L. Synn Stern has been doing outreach work since the 1980’s. As an ex-sex worker and ex-injection drug user, she has a unique perspective on her work and the lives of her clients. She is now a certified R.N. and works as Health Services Coordinator at the Washington Heights Corner Project, a community space in Washington Heights that provides syringe exchange, counseling, and various support groups among other services. She also helps run the weekly women’s group there. I took some time to talk to her about her past doing sex work, her passion for outreach, and how she was rebirthed into the woman she is today.
What was your experience being homeless for much of your youth in NYC?
I spent a lot of time as one of the hidden homeless; the couch surfer, the office dweller, the sleeper in locker rooms, exploiting the rich, unpoliced resources of college campuses. I spent more time than that frankly homeless; out on the street with nowhere to to stash my blankets and nowhere to wash. NYC is a cruel place for those in need of a public toilet, and the more homeless one looks, the harder they are to find. Although it took me a while to figure out, as long as college was in session, I was able to keep myself together by sleeping in unused campus spaces or befriending legitimate students, eating in their cafeterias (or getting students to steal food for me) and bathing in gym buildings and the like.
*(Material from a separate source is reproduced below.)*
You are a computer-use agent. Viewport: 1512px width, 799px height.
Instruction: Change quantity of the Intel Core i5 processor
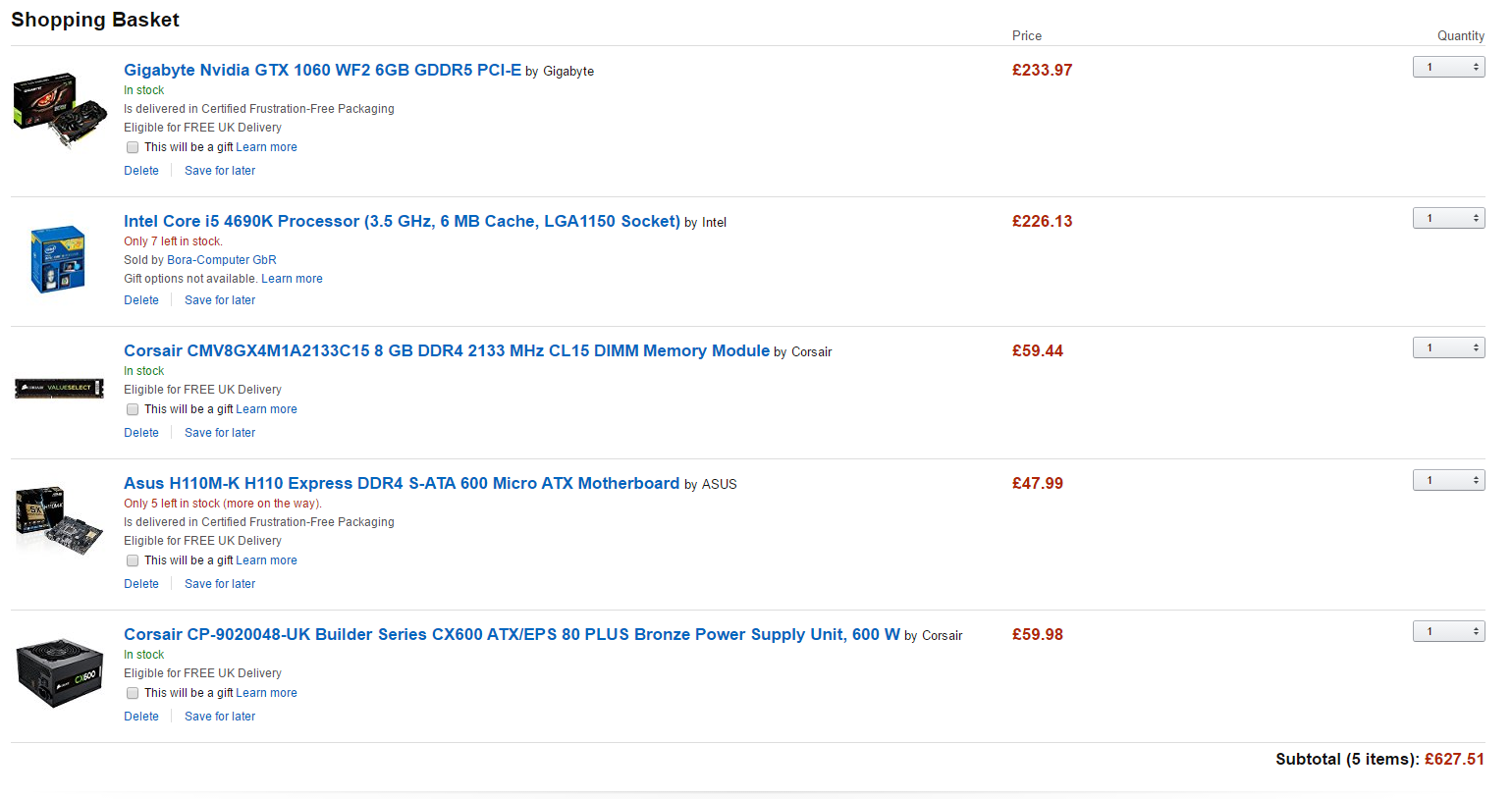1448,218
I lived several relatively undisturbed years in the dance building of a campus under construction. I had my own set of lockers, unlimited access to showers. Fantastic. Between semesters I ran the gamut of out-on-the-street homeless, to sleeping on trains, to living in abandoned buildings, squats, emergency rooms, and tricks’ houses. The usual thing.
How did you get involved in the sex industry? What was it like working then in comparison to how it is now?
I remember sitting in a bar once, very underage, during school hours, and the guy next to me said, “Penny for your thoughts.” I scoffed. Then he said, “Twenty bucks for your thoughts,” and it was that simple. Before that I had not realized that there was any value to what I’d been giving away.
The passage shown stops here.